Het effect van stijgende CO2 op gewassen kan ook schadelijk zijn voor de menselijke gezondheid. “We weten ondubbelzinnig dat wanneer je voedsel verbouwt met verhoogde CO2-niveaus in velden, het minder voedzaam wordt,” merkt Samuel Myers op, hoofdonderzoekswetenschapper op het gebied van milieu en gezondheid aan de Harvard University. ” verliezen aanzienlijke hoeveelheden ijzer en zink, en granen verliezen eiwitten.” Myers en andere onderzoekers hebben ontdekt dat atmosferische CO2-niveaus die voor het midden van de eeuw worden voorspeld – rond 550 deeltjes per miljoen – ervoor kunnen zorgen dat voedselgewassen genoeg van deze belangrijke voedingsstoffen verliezen om een proteïnetekort te veroorzaken bij naar schatting 150 miljoen mensen en een zinktekort bij nog eens 150 miljoen tot 200 miljoen mensen. (Beide cijfers komen bovenop het aantal mensen dat nu al een dergelijk tekort heeft). Een totaal van 1,4 miljard vrouwen in de vruchtbare leeftijd en jonge kinderen die leven in landen met een hoge prevalentie van bloedarmoede zouden meer dan 3,8 procent van hun voedingsijzer verliezen bij dergelijke CO2-niveaus, aldus Meyers.

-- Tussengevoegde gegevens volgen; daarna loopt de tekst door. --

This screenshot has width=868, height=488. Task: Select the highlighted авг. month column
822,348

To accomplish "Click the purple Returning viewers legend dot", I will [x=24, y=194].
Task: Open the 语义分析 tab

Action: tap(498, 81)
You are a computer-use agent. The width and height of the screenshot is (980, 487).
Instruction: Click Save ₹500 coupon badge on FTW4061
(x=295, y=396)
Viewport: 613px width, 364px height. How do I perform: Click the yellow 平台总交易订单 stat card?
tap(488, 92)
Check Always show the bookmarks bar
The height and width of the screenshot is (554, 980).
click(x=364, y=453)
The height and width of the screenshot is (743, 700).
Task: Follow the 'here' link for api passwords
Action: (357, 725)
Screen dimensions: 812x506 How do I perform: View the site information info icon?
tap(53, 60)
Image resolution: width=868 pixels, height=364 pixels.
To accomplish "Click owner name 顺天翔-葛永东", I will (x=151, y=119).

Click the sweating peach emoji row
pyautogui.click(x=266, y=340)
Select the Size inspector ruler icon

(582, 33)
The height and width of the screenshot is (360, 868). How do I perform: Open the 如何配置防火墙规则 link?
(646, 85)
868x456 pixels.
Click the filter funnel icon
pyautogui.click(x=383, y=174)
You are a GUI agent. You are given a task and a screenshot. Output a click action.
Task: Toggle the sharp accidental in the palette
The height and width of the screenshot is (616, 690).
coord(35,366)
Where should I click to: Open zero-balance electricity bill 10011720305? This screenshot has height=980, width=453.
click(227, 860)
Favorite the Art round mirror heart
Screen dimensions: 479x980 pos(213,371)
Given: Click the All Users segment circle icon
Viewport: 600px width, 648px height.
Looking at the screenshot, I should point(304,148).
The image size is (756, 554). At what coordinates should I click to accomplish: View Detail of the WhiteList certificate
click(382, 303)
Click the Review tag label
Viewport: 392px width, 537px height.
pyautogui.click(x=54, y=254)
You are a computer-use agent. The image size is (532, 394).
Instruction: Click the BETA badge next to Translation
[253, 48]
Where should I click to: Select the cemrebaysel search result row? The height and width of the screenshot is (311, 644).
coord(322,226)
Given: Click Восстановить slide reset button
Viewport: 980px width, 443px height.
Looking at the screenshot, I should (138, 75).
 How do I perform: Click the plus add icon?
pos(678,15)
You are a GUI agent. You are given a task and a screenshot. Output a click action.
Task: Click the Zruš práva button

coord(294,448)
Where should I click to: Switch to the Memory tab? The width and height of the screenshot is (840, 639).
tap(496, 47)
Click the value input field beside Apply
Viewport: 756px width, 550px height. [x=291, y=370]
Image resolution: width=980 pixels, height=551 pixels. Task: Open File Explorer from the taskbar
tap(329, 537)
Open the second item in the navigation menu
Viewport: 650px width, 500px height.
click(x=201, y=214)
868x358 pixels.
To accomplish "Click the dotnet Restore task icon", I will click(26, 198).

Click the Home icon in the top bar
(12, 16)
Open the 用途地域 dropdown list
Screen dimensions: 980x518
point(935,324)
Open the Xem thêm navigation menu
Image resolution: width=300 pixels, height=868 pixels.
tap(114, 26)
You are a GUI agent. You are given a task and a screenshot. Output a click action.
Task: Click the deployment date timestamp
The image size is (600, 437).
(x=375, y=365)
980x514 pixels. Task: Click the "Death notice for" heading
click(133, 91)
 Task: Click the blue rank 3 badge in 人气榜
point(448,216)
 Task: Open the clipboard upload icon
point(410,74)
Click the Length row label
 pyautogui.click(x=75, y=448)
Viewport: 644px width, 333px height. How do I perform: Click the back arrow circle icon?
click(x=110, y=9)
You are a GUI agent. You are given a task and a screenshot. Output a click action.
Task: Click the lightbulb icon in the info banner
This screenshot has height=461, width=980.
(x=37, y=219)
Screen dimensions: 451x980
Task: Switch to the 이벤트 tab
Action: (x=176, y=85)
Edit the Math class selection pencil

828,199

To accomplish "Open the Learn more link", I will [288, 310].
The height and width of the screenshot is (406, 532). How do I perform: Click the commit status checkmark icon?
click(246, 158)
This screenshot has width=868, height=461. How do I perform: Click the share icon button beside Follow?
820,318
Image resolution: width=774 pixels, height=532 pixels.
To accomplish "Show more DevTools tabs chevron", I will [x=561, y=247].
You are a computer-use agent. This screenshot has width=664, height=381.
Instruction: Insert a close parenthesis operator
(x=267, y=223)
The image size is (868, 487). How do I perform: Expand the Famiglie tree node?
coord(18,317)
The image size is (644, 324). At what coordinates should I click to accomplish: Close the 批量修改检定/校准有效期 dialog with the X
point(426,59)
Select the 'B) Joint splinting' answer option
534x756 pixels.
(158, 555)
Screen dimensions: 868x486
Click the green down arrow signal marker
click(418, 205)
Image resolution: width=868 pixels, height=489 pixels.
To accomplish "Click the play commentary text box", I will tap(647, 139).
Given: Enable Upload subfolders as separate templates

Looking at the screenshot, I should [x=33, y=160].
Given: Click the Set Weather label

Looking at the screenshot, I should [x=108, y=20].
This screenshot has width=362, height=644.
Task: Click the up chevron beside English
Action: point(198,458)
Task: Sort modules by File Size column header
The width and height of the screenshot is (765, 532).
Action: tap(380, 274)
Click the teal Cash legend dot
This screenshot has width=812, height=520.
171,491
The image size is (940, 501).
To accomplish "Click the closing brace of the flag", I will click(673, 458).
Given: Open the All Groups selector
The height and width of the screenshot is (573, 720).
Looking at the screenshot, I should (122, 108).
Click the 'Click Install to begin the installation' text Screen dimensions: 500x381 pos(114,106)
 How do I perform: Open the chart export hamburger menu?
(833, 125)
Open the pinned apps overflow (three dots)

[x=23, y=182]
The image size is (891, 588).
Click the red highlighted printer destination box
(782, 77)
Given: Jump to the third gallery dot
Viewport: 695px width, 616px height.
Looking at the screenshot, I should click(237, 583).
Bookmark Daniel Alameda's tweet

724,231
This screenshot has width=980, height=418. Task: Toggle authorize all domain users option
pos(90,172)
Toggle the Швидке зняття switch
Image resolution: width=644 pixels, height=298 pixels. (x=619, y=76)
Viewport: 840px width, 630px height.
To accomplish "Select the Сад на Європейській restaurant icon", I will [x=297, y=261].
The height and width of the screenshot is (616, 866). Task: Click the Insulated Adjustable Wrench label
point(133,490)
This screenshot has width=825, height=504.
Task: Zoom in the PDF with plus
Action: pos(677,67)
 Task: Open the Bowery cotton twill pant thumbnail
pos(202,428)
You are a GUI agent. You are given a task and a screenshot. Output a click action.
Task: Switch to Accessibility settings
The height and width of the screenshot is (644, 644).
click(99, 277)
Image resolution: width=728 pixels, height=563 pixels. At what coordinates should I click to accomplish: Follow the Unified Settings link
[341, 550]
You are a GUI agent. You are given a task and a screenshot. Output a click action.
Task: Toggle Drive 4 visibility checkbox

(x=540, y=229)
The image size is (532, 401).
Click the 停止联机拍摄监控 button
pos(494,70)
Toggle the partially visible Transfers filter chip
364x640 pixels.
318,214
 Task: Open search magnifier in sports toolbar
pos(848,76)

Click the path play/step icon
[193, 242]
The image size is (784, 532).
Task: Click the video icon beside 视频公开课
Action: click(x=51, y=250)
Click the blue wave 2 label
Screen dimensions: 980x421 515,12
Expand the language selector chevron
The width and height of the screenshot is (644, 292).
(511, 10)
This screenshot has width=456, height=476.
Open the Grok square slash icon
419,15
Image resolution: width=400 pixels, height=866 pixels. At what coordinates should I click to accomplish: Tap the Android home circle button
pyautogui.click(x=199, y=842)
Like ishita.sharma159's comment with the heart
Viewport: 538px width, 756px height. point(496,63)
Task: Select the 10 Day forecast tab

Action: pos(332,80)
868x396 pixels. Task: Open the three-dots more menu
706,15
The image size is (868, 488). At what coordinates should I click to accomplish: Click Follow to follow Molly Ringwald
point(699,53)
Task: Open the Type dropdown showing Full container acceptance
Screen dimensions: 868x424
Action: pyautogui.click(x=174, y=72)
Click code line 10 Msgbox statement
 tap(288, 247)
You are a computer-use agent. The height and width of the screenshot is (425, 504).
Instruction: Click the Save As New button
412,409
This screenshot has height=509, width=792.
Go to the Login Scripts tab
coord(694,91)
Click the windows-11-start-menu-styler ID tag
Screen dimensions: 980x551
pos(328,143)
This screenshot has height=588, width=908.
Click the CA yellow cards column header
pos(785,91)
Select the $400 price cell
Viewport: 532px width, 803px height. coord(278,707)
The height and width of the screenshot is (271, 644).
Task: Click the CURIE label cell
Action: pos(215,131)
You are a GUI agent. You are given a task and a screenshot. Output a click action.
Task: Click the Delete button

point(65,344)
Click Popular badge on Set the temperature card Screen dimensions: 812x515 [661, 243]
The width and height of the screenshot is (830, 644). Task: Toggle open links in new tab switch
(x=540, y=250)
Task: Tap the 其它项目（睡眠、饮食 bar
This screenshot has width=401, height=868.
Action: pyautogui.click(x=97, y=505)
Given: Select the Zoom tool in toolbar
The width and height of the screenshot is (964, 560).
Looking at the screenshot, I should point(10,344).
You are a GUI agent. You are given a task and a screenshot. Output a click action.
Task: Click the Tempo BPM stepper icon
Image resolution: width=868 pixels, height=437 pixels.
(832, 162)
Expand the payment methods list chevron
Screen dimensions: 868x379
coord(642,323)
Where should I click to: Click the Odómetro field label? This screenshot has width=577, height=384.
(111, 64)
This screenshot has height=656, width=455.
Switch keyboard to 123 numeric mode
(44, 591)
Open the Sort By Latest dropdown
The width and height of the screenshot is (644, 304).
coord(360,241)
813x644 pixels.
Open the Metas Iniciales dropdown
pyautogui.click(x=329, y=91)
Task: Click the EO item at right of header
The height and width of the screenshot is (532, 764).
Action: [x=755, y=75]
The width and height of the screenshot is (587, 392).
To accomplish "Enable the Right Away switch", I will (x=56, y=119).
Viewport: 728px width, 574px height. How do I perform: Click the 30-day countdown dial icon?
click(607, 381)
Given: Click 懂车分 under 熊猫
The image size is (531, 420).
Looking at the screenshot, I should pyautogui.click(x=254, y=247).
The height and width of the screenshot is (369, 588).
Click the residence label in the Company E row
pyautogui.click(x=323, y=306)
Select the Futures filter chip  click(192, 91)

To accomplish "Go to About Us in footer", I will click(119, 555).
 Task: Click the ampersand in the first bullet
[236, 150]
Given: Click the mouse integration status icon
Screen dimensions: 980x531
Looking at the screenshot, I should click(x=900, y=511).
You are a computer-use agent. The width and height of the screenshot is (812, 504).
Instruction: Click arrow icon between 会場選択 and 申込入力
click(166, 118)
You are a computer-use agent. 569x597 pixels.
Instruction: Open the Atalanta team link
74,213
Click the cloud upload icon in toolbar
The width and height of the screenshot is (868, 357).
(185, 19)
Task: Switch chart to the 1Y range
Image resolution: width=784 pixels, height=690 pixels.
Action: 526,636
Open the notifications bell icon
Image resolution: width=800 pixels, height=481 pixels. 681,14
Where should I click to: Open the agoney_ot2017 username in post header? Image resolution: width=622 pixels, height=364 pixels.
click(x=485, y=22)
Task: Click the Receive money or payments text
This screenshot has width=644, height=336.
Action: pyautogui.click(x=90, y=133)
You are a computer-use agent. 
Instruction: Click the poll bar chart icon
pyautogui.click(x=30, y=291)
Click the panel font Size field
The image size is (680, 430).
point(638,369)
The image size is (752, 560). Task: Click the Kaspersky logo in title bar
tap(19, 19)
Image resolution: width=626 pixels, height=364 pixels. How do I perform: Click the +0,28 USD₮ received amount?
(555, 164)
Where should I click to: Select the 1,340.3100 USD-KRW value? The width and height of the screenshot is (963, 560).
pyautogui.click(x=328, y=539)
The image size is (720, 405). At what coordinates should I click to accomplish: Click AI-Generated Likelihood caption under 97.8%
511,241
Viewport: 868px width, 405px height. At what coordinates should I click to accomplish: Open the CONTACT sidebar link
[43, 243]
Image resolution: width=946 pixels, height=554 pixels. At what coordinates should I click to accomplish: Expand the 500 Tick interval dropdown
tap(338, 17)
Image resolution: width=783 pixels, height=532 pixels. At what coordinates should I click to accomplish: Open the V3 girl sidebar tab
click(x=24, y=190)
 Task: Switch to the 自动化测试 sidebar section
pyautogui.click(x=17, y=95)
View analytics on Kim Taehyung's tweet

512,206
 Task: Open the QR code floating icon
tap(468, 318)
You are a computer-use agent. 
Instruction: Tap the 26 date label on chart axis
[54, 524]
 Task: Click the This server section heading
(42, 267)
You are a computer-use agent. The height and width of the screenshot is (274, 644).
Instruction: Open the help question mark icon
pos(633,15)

Onderzoekers weten nog niet waarom hogere atmosferische CO2 de voedingsinhoud van gewassen verandert. Maar, zegt Myers, “het komt erop neer dat we weten dat stijgende CO2 de concentratie van kritieke voedingsstoffen over de hele wereld verlaagt,” eraan toevoegend dat dit soort voedingstekorten nu al belangrijke bedreigingen voor de volksgezondheid zijn, en alleen maar zullen verergeren naarmate de CO2-niveaus stijgen. “Het probleem met dit argument is dat het lijkt alsof je het CO2-bevruchtingseffect uit het totale effect van de toevoeging van kooldioxide aan de atmosfeer kunt plukken,” zegt Myers. Maar dat is niet hoe de wereld – of het klimaat – in elkaar zit.